**EXERCISE DATA:**
──────────

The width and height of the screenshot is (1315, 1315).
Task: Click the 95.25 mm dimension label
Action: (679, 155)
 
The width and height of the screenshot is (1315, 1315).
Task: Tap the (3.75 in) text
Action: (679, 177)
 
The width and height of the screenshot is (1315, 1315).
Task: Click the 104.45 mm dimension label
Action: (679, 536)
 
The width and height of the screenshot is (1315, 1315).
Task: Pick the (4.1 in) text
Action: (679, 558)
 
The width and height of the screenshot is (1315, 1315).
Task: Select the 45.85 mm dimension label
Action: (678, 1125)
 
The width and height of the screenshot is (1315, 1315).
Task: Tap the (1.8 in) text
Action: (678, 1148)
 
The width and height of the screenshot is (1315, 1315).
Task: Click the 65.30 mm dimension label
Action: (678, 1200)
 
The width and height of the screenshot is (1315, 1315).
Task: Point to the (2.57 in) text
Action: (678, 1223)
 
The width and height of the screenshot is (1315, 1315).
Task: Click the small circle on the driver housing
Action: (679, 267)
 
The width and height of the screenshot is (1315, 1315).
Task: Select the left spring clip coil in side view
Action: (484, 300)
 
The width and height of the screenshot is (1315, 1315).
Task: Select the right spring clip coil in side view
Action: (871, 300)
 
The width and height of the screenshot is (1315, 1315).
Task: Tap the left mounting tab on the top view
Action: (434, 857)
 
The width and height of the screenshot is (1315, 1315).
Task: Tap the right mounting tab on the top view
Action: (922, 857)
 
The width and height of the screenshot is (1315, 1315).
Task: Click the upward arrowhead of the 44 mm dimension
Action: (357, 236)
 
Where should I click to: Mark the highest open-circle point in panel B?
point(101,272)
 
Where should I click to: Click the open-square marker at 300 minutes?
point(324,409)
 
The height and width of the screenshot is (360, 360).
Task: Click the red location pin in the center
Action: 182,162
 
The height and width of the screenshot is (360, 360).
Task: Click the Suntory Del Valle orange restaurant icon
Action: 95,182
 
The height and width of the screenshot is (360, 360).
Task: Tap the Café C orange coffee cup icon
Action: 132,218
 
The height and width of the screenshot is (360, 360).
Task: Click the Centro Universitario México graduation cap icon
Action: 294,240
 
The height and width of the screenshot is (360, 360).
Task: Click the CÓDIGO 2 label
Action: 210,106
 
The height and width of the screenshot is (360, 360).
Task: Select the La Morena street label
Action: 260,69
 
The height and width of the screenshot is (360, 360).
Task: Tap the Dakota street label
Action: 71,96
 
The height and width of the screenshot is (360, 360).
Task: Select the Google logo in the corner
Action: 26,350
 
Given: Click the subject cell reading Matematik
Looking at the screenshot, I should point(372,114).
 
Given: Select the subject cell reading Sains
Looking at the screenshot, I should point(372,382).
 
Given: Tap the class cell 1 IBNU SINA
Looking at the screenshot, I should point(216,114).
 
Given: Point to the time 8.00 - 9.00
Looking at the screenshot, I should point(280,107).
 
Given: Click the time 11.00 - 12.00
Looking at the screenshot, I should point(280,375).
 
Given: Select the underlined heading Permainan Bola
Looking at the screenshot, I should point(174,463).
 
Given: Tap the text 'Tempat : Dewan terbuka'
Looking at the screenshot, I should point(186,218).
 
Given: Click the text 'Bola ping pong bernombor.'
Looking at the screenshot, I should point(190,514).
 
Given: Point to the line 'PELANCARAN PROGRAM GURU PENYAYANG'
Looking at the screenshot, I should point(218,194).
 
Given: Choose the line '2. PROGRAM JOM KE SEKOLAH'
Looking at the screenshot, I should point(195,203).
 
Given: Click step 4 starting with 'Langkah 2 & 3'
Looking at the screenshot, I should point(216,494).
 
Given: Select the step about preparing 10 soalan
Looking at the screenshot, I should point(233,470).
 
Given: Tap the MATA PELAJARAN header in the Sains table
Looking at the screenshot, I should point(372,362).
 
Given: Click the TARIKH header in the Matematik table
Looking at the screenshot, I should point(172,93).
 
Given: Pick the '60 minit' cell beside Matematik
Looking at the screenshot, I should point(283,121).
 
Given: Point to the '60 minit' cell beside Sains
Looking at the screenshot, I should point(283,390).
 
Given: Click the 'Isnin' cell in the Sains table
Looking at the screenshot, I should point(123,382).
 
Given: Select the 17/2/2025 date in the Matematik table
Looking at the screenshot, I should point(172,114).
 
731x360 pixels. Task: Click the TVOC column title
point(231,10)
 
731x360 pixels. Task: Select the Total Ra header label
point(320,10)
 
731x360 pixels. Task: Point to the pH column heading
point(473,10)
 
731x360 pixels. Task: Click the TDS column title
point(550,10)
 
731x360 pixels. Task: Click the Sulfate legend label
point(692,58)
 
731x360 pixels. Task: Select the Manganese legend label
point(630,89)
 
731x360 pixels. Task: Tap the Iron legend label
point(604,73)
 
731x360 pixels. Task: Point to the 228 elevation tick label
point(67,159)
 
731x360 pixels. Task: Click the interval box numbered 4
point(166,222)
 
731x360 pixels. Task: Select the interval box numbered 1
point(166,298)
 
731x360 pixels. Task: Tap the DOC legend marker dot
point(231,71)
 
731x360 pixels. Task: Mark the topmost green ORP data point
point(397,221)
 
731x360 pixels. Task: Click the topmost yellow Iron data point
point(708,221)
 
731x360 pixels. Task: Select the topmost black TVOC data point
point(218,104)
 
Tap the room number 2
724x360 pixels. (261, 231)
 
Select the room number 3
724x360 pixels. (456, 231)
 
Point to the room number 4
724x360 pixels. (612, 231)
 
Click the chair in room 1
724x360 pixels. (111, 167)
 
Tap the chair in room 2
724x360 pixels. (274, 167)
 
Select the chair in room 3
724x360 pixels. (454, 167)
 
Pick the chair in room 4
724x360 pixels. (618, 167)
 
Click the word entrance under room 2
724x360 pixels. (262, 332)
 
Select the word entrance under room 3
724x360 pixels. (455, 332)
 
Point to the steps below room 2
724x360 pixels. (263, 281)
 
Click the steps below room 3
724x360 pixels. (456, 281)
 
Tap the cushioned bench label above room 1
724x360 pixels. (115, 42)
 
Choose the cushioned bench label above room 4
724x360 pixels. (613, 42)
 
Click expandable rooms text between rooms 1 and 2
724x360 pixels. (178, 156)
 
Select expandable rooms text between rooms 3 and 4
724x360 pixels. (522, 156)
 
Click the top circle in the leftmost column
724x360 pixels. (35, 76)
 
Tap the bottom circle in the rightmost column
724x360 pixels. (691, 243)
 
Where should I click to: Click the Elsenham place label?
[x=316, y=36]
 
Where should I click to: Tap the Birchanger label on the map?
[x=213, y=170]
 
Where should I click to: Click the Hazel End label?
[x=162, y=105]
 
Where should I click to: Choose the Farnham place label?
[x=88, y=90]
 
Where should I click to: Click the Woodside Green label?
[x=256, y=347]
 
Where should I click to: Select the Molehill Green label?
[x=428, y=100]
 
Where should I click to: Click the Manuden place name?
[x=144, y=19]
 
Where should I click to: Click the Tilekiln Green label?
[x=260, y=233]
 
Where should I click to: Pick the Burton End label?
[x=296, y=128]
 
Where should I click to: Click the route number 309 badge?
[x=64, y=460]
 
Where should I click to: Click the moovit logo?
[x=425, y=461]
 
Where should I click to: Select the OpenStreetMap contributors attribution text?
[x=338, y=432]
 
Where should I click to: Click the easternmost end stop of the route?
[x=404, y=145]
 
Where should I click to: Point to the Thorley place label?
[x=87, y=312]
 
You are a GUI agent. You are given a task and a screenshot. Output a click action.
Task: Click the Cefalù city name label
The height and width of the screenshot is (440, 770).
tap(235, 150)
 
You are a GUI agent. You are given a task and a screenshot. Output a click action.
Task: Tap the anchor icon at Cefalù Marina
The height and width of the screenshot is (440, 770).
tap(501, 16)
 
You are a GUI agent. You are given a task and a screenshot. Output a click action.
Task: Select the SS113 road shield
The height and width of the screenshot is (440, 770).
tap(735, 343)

──────────

**SET EXERCISE:** Render the part of the listing that opens with the line containing "Where should I click to: Click the Elsenham" and closes with the line containing "[x=425, y=461]", both included, as a Markdown table with the columns Row and Listing line. Number each line in order and skip blank lines.

**WRITTEN ANSWER:**
| Row | Listing line |
|---|---|
| 1 | Where should I click to: Click the Elsenham place label? |
| 2 | [x=316, y=36] |
| 3 | Where should I click to: Tap the Birchanger label on the map? |
| 4 | [x=213, y=170] |
| 5 | Where should I click to: Click the Hazel End label? |
| 6 | [x=162, y=105] |
| 7 | Where should I click to: Choose the Farnham place label? |
| 8 | [x=88, y=90] |
| 9 | Where should I click to: Click the Woodside Green label? |
| 10 | [x=256, y=347] |
| 11 | Where should I click to: Select the Molehill Green label? |
| 12 | [x=428, y=100] |
| 13 | Where should I click to: Click the Manuden place name? |
| 14 | [x=144, y=19] |
| 15 | Where should I click to: Click the Tilekiln Green label? |
| 16 | [x=260, y=233] |
| 17 | Where should I click to: Pick the Burton End label? |
| 18 | [x=296, y=128] |
| 19 | Where should I click to: Click the route number 309 badge? |
| 20 | [x=64, y=460] |
| 21 | Where should I click to: Click the moovit logo? |
| 22 | [x=425, y=461] |